=== 出典 ===
矢野目莉奈(以下 矢野目) よろしくお願いします。私は、母が足に持病を抱えている環境で育ちました。母は、いつもおしゃれをしたいと思いながら好きな服が着られず苦労していました。私が大人になった頃には便利な服が増えているだろうと思っていたのに、服飾学校に入っても「標準」として想定されたファッションしか学ぶ機会も見る機会もなくて、愕然としたんです。
財前 お母様は普通の服にどんな不便を感じていたのですか?
矢野目 母は股関節の病気で、小股で歩くことはできるけれど、足を大きく開くことや踏ん張ることができないんです。だから着脱に足を開く必要のある服は選べなかったり、裾が広がっている服は引っかかって転倒のリスクがあるので避けていました。
財前 じゃあお母様から要望を聞いて、それに応える形で商品開発を?
矢野目 そうですね、母はファッションが好きな人で、自分が着たい服を買ってくるので、ゼロから作るというより、母の身体特性に合わせてリフォームするんです。家族だから私が「作ってあげなければならない」という認識はなく、お互いに遠慮なく好き勝手言い合いながら進めています。(笑)
財前 そこから、もっと多くの方に向けた服づくりに携わろうと思ったのは?

=== 提供エントリ ===
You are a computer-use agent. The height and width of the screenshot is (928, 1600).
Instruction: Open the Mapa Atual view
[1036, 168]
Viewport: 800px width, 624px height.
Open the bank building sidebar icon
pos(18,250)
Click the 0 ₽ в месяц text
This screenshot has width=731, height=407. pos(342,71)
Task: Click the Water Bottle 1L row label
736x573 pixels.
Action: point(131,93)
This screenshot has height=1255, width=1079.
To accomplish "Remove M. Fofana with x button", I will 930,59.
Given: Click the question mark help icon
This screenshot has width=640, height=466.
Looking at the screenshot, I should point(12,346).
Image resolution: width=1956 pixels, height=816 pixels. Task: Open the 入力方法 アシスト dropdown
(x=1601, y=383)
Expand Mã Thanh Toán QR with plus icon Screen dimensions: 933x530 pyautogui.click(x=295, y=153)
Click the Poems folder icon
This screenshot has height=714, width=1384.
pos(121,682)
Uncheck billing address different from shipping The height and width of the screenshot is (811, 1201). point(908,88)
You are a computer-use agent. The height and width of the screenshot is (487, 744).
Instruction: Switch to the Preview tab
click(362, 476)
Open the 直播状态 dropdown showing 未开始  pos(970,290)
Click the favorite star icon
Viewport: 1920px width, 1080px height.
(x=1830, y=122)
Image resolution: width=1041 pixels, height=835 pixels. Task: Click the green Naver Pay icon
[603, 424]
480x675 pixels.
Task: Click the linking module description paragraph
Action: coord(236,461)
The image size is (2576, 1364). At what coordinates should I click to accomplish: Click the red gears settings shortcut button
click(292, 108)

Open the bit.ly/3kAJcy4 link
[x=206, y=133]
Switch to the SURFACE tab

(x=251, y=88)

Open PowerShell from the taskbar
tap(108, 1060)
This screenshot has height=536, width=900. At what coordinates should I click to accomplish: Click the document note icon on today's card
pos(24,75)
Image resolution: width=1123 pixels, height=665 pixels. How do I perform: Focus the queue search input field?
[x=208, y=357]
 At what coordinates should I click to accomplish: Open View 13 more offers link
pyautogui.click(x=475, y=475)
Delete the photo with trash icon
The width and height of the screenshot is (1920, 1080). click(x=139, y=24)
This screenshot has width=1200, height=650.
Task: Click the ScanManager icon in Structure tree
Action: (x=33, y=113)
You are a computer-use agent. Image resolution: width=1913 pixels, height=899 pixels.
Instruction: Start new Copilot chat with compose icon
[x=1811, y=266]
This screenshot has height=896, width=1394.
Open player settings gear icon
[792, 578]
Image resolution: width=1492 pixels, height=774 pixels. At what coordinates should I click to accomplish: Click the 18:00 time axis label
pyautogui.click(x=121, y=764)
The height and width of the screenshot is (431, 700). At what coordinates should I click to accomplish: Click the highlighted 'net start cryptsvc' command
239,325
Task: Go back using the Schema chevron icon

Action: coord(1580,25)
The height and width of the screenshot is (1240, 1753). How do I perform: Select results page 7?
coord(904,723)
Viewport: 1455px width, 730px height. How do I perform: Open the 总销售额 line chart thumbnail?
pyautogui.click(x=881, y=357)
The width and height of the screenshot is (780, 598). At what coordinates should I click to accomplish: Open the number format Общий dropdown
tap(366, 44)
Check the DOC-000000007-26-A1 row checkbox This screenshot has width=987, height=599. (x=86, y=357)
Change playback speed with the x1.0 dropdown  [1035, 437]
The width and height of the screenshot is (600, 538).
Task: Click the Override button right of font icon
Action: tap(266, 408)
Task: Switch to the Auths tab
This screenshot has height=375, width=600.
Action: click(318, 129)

=== 課題 ===
1. 服づくりのインタビューについて、次の問いに答えよ。
(a) 矢野目の母が裾の広がった服を避けていた理由は何か。
(b) 服飾学校で学ぶ機会も見る機会もあったのは、どんなファッションだけだったか。
(c) 母の服は、ゼロから作る代わりにどう手を加えているか。
2. 服づくりのインタビューの続きを、最後の発言の後から書いてください。
エントリは、服づくりのインタビューとは別の出どころから集めたものである。

=== 課題ごとの解答 ===
1.
(a) 引っかかって転倒するリスクがあるから。
(b) 「標準」として想定されたファッション。
(c) 母の身体特性に合わせてリフォームしている。

2.
矢野目 3年前に、東京都主宰のファッションコンテストで、インクルーシブファッション部門が新設されたんです。それで応募したところ賞を受賞して、人から評価や意見を聞く機会をいただきました。それでこれを仕事にできるんじゃないか、と。東京都が取り組むということは、ついにインクルーシブファッションが広まっていくんじゃないかという期待がありました。
財前 それでSOLIT!に参画されたんですね。でもお母様のように特定の疾患でなく、車椅子の方、腕の不自由な方、いろんな方がいらっしゃるなか、ひとつの形に落とし込むのは難しいのではないでしょうか?
矢野目 SOLIT!は完成した服だけでなく、プロセスも大事にしているんです。デザイナーがいてその下に作り手がいて、工場があって、という仕組みはやめよう、と。それで、腕が上がらない方や車椅子の方も、最初から企画メンバーとして入っていただいて、みんなで一緒に作っていくというスタイルなんです。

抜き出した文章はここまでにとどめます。